On February 19, 2014, the trial court denied Egal's motion for a new trial.
On that same day, the trial court imposed a prison term of eight years.
Subsequently, Egal, now represented by appellate counsel Rachel Varnell, sought to unseal juror identifying information. In support of the petition to unseal the information, Varnell referred to Titkin's declaration, summarizing it as follows: "Immediately following the jurors' verdict, defense counsel moved for a new trial on the ground of juror misconduct. The alleged juror misconduct was discussion in deliberations and consideration of the fact that defendant did not testify at trial. Attached to the motion for new trial was a declaration from defense counsel that stated immediately following the guilty verdict, defense counsel and the prosecutor met with four jurors, one of whom was the foreperson. The foreperson said the fact that defendant did not testify was 'detrimental to his case, because "we never got to hear his side of the story."' When asked whether the jury discussed the fact that defendant did not testify during deliberations, the foreperson responded, 'No. A little bit, but not really.'"
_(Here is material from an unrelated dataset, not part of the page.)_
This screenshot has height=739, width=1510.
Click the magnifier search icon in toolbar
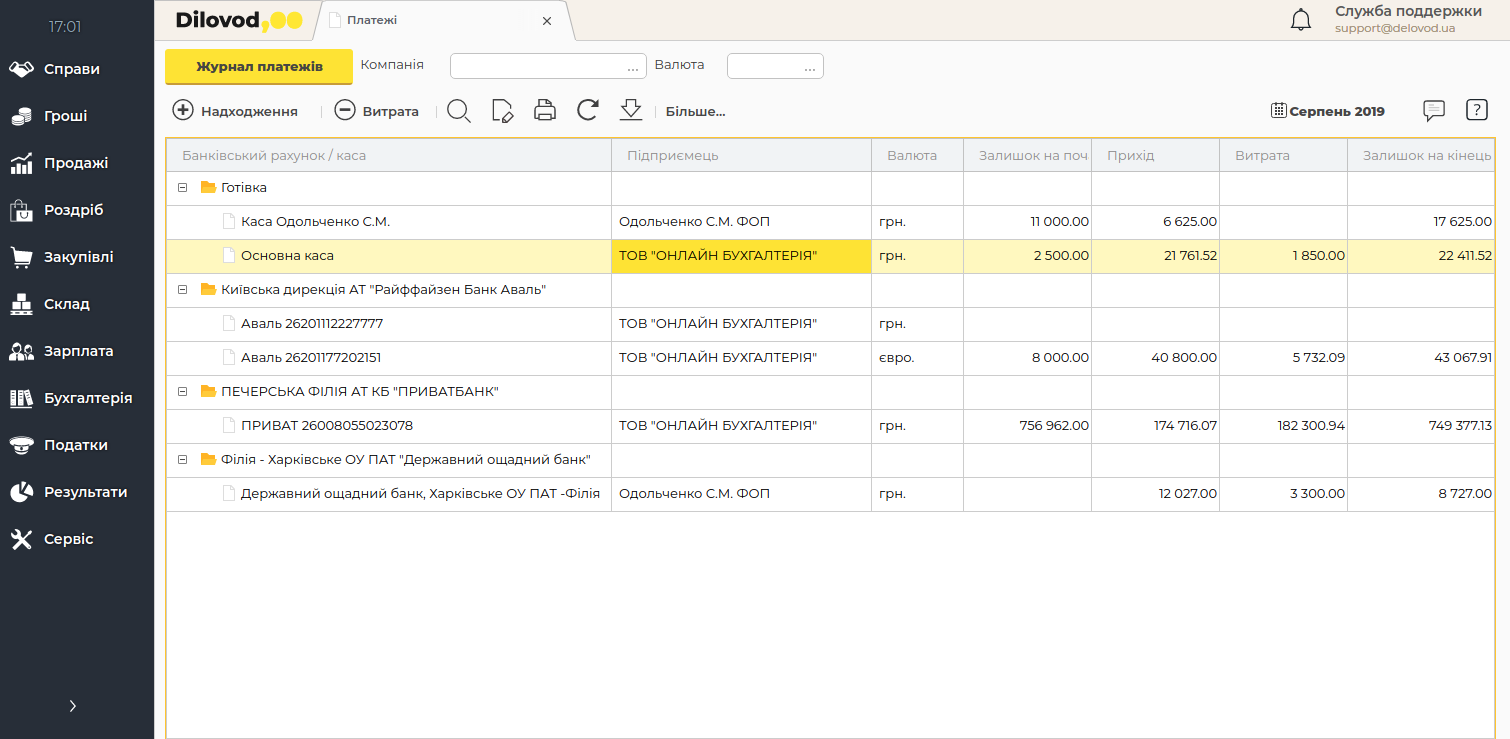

The trial court denied the petition to unseal juror identifying information on January 28, 2015.
On April 21, 2015, Egal filed a revised petition to unseal juror identifying information on the basis that the jurors had committed misconduct by disregarding the trial court's instruction of CALJIC No. 2.60 "not to draw any inference from the fact that [Egal] did not testify, not to discuss this matter, and not to permit it to enter into its deliberations in any way." Again, Varnell summarized Titkin's declaration appended to this motion for a new trial.
In full, CALJIC No. 2.60 reads: "A defendant in a criminal trial has a constitutional right not to be compelled to testify. You must not draw any inference from the fact that a defendant does not testify. Further, you must neither discuss this matter nor permit it to enter into your deliberations in any way."
On June 30, 2015, the trial court denied the revised petition, commenting that it had already ruled on the issue when it considered, and denied, the new trial motion and the first petition to unseal. The trial court further commented: "I see a statement where someone is saying in tantamount terms that the case was one that compellingly showed that the defendant was guilty. [¶] He did, after all, enter a plea of not guilty, and by implication saying that that story isn't true, the compelling force of the evidence was somehow misleading. And if he didn't rebut it with actual evidence testimony on his part, what are we left with but what the evidence in the case showed.
"I don't see it—I can't read that reasonably any other way. And it was a very strong case. I mean I don't think that there were any factual deficiencies as far as proving the defendant's guilt was concerned. So the jurors are left with wondering what could he possibly say in order to rebut all of this? Well, he didn't say anything. It's basically a kind of benign comment acknowledging that set of facts.
"So as the People just pointed out, nothing was said, and there is no implication that the defendant was harmed directly by his failure to testify. In other words, he wasn't being punished in any way for refusing to take the witness stand. There's nothing to suggest that."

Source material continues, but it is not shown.